Health insurance application for breast reduction
fachärztliches Gutachten
A specialist report for a health insurance application for breast reduction (mammoplasty) is a medical statement that serves as the basis for the health insurance company to decide on the coverage of the surgery costs. This report must detail the medical necessity for the breast reduction and explain that it is not for purely aesthetic reasons.
Content of the specialist report
This type of report is usually prepared by a specialist in Plastic and Aesthetic Surgery, an orthopaedist, or a gynecologist. It includes the following key points:
Patient data
- Name, date of birth, insurance number
- Current height and weight (BMI calculation)
- Cup size before the planned surgery
- Medical indication (justification for the surgery)
- Chronic pain: Persistent pain in the back, shoulders, and neck associated with excessive breast size.
- Skin problems: Inflammation or eczema in the inframammary fold due to constant friction and moisture.

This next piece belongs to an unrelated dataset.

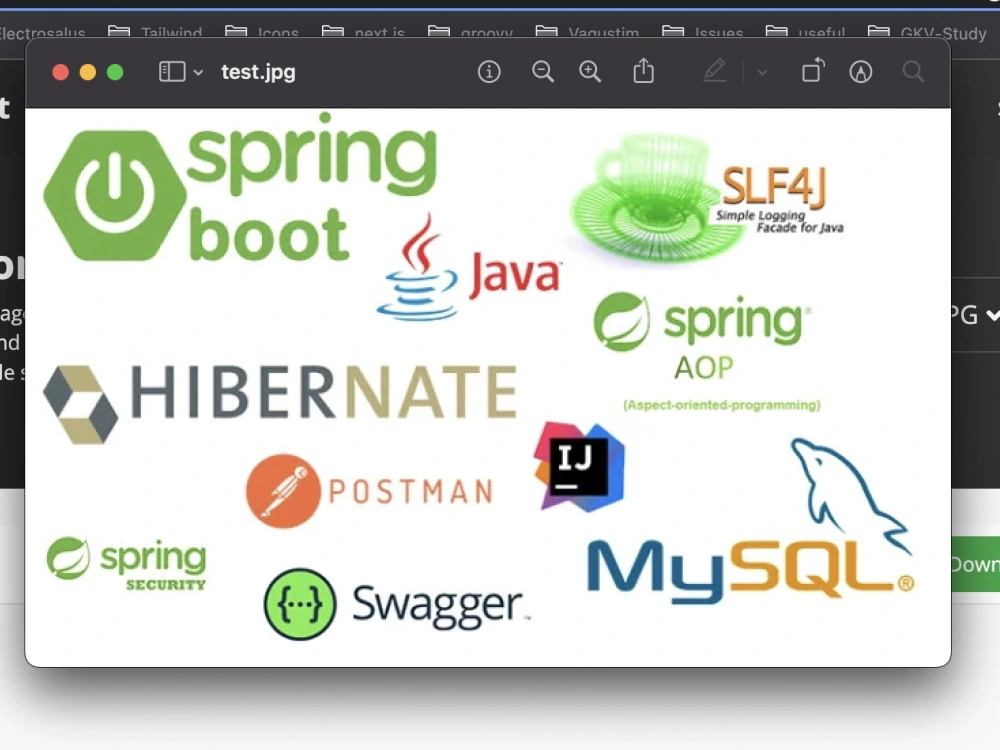The height and width of the screenshot is (750, 1000).
Task: Zoom in on the image
Action: tap(590, 71)
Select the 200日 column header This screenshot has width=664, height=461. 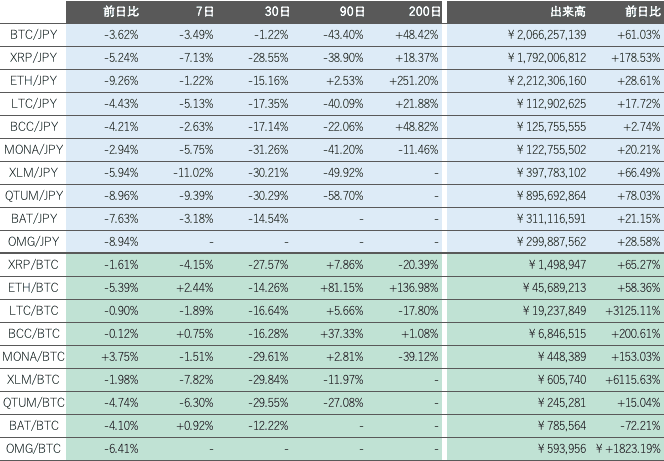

- Restrictions in daily life: Limited movement, difficulty with physical activities or professional tasks.
- Orthopaedic problems: Poor posture, posture damage, or degenerative spinal changes that do not improve with conservative treatments (physiotherapy, pain therapy).
- Psychological stress: If applicable, psychological distress (e.g., depression, self-esteem issues) caused by large breasts can be documented.
Previous treatments and their effects
- Evidence of conservative therapies such as physiotherapy, pain therapy, weight reduction, or special bra support.
- If these measures were unsuccessful, this should be mentioned in the report.
Description of the planned surgery
- Details of the planned amount of tissue removal (often health insurance companies require a minimum of 500g per breast, but this is not uniformly regulated).
- Surgical technique (e.g., T-scar, L-scar, or I-scar).
- Expected functional and health benefits
What happens after the health insurance application?
- You will receive the specialist report and send it to the health insurance company.
- If your application is approved, you may undergo surgery at a publicly funded clinic of your choice.
- If the application is rejected, you can appeal, or have the surgery performed by a doctor of your choice as a self-paying procedure.